Q - Southern BBQ Joint

History of Barbeque

Lesson #1 – Barbeque is NOT a noun

Man eating ribsBarbeque belongs to the South. The fine folks who live in these 13 states (from Texas to the Atlantic Coast and from Kentucky to Florida) have earned the right to declare their region “The Barbeque Belt.” Barbeque’s as much a part of the southern culture as NASCAR and Bluegrass. In fact, these are the only sensible folks who realize that “a barbeque” ain’t a shiny metal thing you buy at Home Hardware to stick on yer back deck and use fer cookin’ weenies and frozen patties in the summertime. (That’d be a GRILL and there’s a big difference folks.) An honest-to-goodness BARBEQUE is a celebration that centres around great food. Real barbeque takes patience but as sure as a pig says oink, we can tell you – it’s worth the wait. Way back when, (or during “pre-colonization” if you want to get fancy about it) every farm had about as many pigs as a Southern Belle has fake – uh, eyelashes. And where there was a reason to celebrate (weddings, births, barn-raisings) there was a pig on a spit. And the party-throwers, they’d invite everyone they knew to come and enjoy the feast. While everyone gathered around the pig on the spit and breathed in the delicious aroma, songs were sung, stories were told and everyone had time for a little merriment before they went back to the general miseries of pre-colonial life. And thus, the idea behind the backyard barbeque was born!

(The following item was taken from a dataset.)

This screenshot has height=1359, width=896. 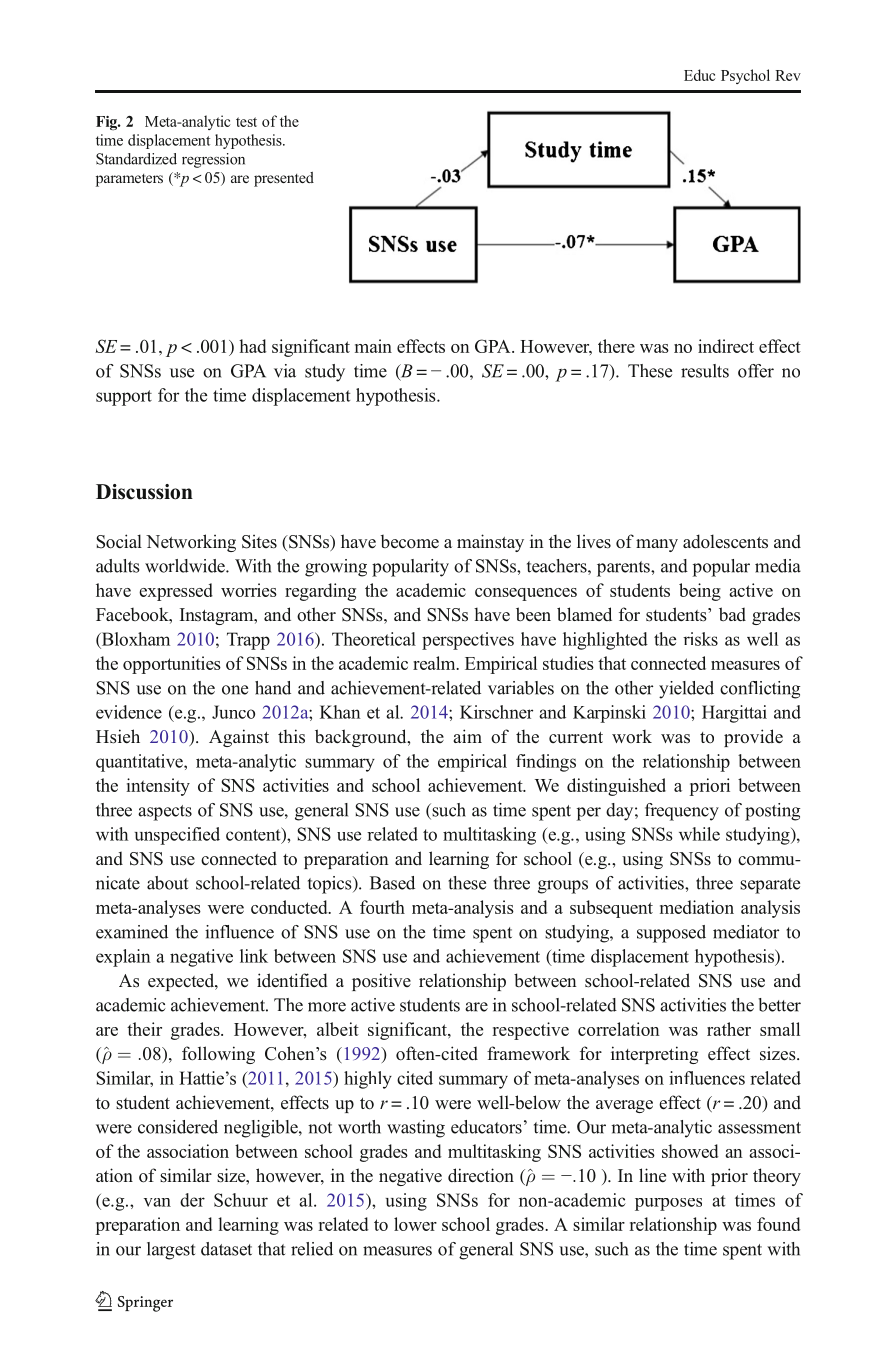 What do you see at coordinates (668, 1204) in the screenshot?
I see `purposes` at bounding box center [668, 1204].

Lesson #2 -The Business of Barbeque...

Around the year of 1900, barbeque restaurants started poppin’ up all over the place. Now these places weren’t pretty. The typical barbeque shack was constructed of a concrete floor, tin roof and tin walls. And that was everything they needed and nothin’ they didn’t. There was no need for a sign on the buildin’ ‘cause the pig on the spit out front said it all. Because a pig on a spit requires a watchful eye, most “pit men,” as they called themselves ran their restaurants only on the weekends when they could step away from life on the farm for more than a moo-cow’s minute. At first, the weekend crowds would sometimes eat in, but most often take out. Then, with Henry Ford’s big invention (that would be the automobile for all you under-a-rock types), the “Sunday Drive” became part of the Sunday ritual. And with the Sunday drive, came a stop at a local restaurant. And after barrelling down the country roads at 25 miles an hour for hours on end, the drivers and their passengers liked to get out and stretch their legs so eating in eventually became the thing to do. That’s when stools and tables were added and these “barbeque joints” became closer to the kind we have at Q.

Lesson #3 - “The secret’s in the sauce"

The one thing that separated the really good barbeque cooks from the run-of-the-mill were their sauces. Folks would come from far and wide to get barbeque from a shack with a really good sauce, even if there was already a shack with just a so-so sauce in their own backyard. (Some things never change.) The ingredients in these crowd-pleasin’ sauces were often well-kept family secrets. And if you let the cat out of the bag on your family’s barbeque sauce secrets, well you’d best start packin’ your Louis Vitton and headin’ for the door. East coast cooks used more vinegar in their sauce and those in the central southern states liked a sauce with plenty o’ sweet tomato tang and the Texans, well they liked the kind of heat in their sauce that only a small but mighty little pepper called the jalapeno could bring. The ability to incorporate just the right mix of sweetness and tang was considered a true talent. Even today, there remains a mysterious science surrounding the sauce – and it’s not only about getting the flavours right but also what the sauce does to the meat itself. In Colonial days when times were tough and the settlers had to round up the pigs they had previously released into the wild they for din-din, only the right sauce could tenderize the otherwise stringy meat of these semi-wild hogs. The same was true for all those handsome traveling cowboys whose pretty faces didn’t always guarantee them the most tender cut of meat – the right sauce and the right amount of time over the coals could take a tough, old slab o’meat from edible to positively succulent.